I'd be skeptical that would work.
A friend did a ton of user testing of improvements to a price-comparison site back when those were the rage. With some frequency the engineers would come up with a way to help people make a better buying decision. E.g., picking a TV is a problem, so they'd make a wizard that would ask you questions and then give you a recommendation. Problem solved, right?
Alas, no. Turns out most of these user guidance things wouldn't help, because people had no reason to trust the thing. They might go through the process, but their behavior didn't change. I'd expect to see the same effect with a kiosk. Most wouldn't engage, and those who did wouldn't weight the recommendation very highly.

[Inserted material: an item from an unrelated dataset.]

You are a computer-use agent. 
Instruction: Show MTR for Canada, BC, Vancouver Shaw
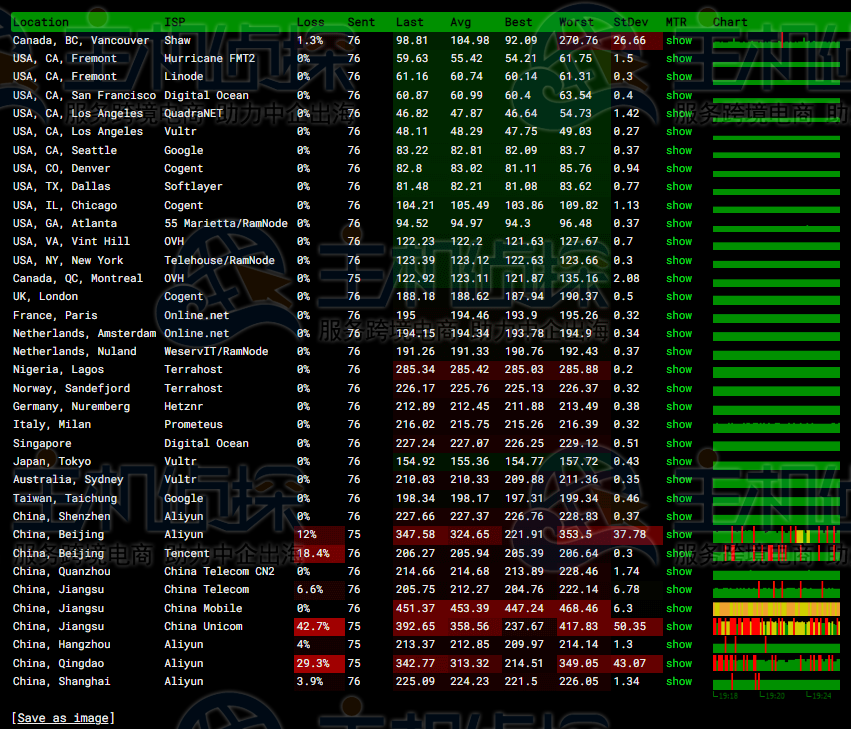(679, 41)
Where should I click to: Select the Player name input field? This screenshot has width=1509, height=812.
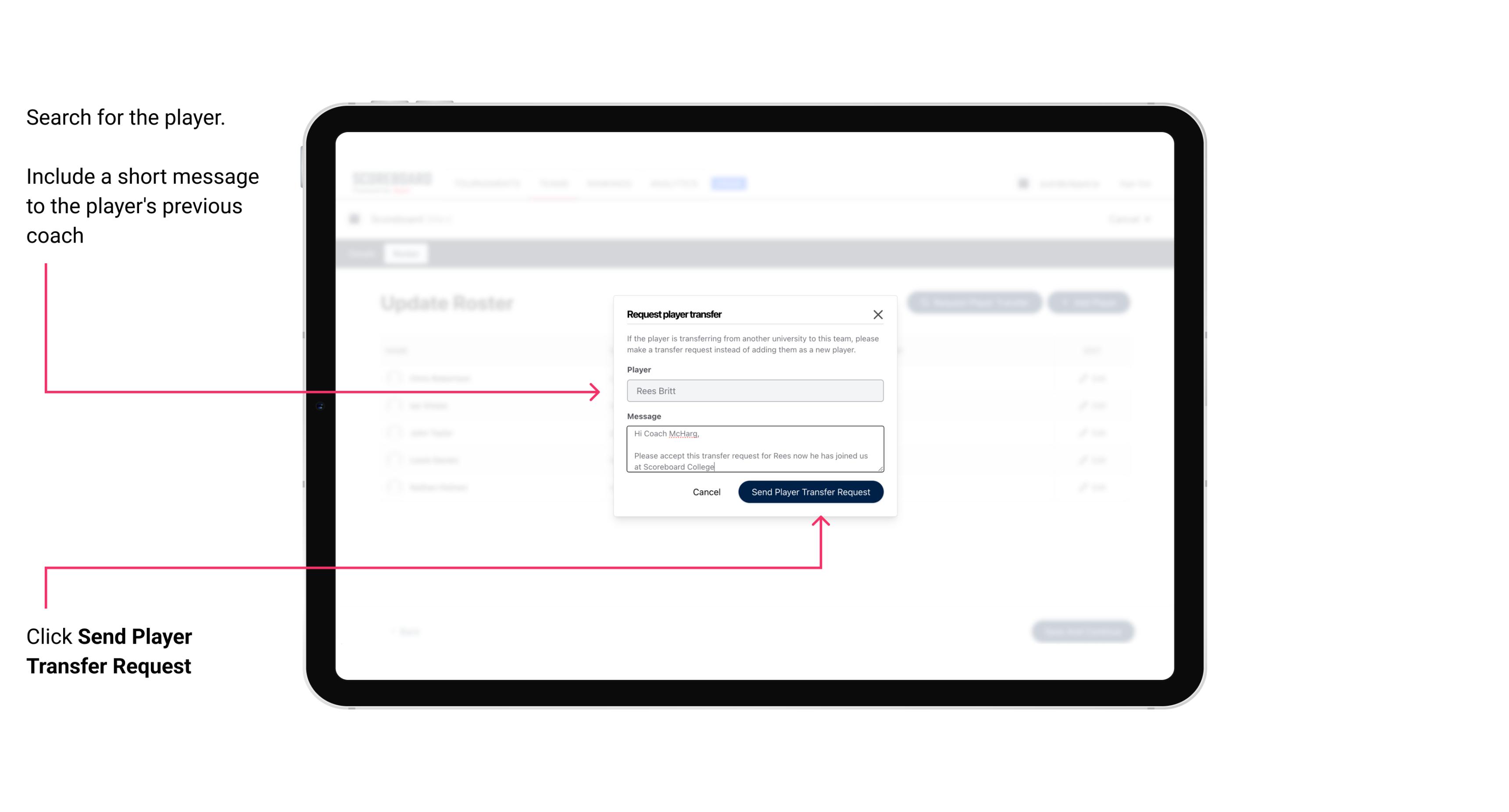(754, 390)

A website would have an even deeper trust problem, and would add an SEO problem on top. Imagine a referral is worth $1 on average and you spend $0.50 on coming up with good answers, $0.49 on making sure you're on the first page of Google results, and take $0.01 in profit. You'll very quickly have a competitor with that spends $0 on research and $0.99 on being ahead of you on Google. Sure, their data will be garbage, but the page will be just as convincing to somebody who doesn't know anything, which is your target market.
I suspect the real outcome, as with many would-be startups, is that this is a feature, not a business. Somebody like Wirecutter or Consumer Reports could turn this into solid content that would be a nice addition to what they have already. They've already built a trust relationship with their users, and they don't have to specifically find people in the (very rare) moment of choosing a new medication.